With the prototype and some initial testing behind them, Metzger and Price enrolled in da Vinci’s five-week Pre-Accelerator (Pre-X) program, designed to support student entrepreneurs and innovators. Since the program’s founding in 2015, student participants have raised more than $2 million in investments and revenue, and competed in national pitch competitions.

“You have this assumption that you’ve been given an assignment and it’s super cool because it’s real, but maybe once the semester is over, the project is over,” Ryan said. “But it wasn’t. We had a break, got back together, and were like, ‘OK, now what do we do?’”

With guidance from Vida Williams, the da Vinci Center’s innovator in residence, they developed a business plan, a business model, branding and marketing tactics, and prepped the PharmaCart idea for market. They also submitted the concept for a patent.

At the same time, Schumacher, through the da Vinci Center, hired the team to continue to iterate and build two new prototypes, incorporating the feedback they heard from mentors and pharmacy staff.

“It’s pretty exciting to see it go from a sketch to the real thing,” Ryan said. “And then it’s going to be the real-real thing when it’s shiny injection-molded plastic and steel.”

In the field

“We don’t want these projects to die as a PowerPoint,” Ilnicki said of the da Vinci Center’s commitment to the long-term life of projects.

That’s why, this summer, the PharmaCart team sent two of the latest prototypes to VCU hospitals for extended testing in a functional lab.

“It’s been awesome having the hospital so close as a resource,” Metzger said. “We’ve been able to get our prototypes in the hands of physicians to push around all day, which is crazy valuable and kind of rare.”

The results will determine where the PharmaCart goes from here. The project could be assigned to another da Vinci Center group for more testing and iterating, or be picked up by local entrepreneurs or a medical device manufacturer with the goal of developing a commercial product. Wijesinghe hopes that, by the time VCU Health’s new 16-story ambulatory care center opens in 2022, PharmaCarts will be supplied for the entire hospital.

One possible path forward is to seek funding through VCU’s new Health Innovation Consortium. Launched in January, the initiative commits $7 million over three years to support the development of new innovations in health care, leveraging VCU Health, faculty research, student talent and the city’s entrepreneurial ecosystem.

“The level of collaboration between our medical units and our academic ones is fairly unprecedented and offers students opportunities to solve real-world problems,” Westlake said. “There’s almost no limit to the type, the depth, and the breadth of problems that can be solved.”

The future

Wijesinghe also hopes the PharmaCart can serve as a model for more partnerships to come. He already sees potential for projects around predictive analytics to balance patient load, and a pre-registration and check-in system — similar to airline pre-flight check-ins — that would reduce the time patients spend in waiting rooms, surrounded by other sick patients.

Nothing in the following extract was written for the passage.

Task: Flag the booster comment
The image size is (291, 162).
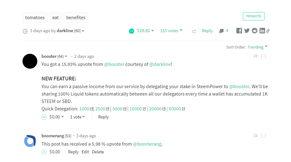Action: tap(256, 56)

“The PharmaCart is just one challenge on the MCV Campus,” he said. “We have plenty of challenges that require simple solutions that a group of multidisciplinary, creative students can solve in one semester — some that we’ve been trying to solve for 10 years.”

As the PharmaCart moves into its next stages, so are the students who created it. Metzger, Manville, Price and Semel all graduated in May, and Ryan will follow in December. While they’ll retain the intellectual property rights to the PharmaCart, they’re also looking ahead to careers in their own disciplines.

Wherever they land, all agree that their experience developing the PharmaCart has prepared them for today’s innovation- and collaboration-driven work environment — just as the da Vinci Center intends.

“There’s a popular saying that you need a hacker, a hipster and a hustler at the heart of any good startup,” Westlake said. “And what they’re really talking about are cross-disciplinary teams. Why wouldn’t we teach students in environments where we’re bringing those disciplines together in that way?”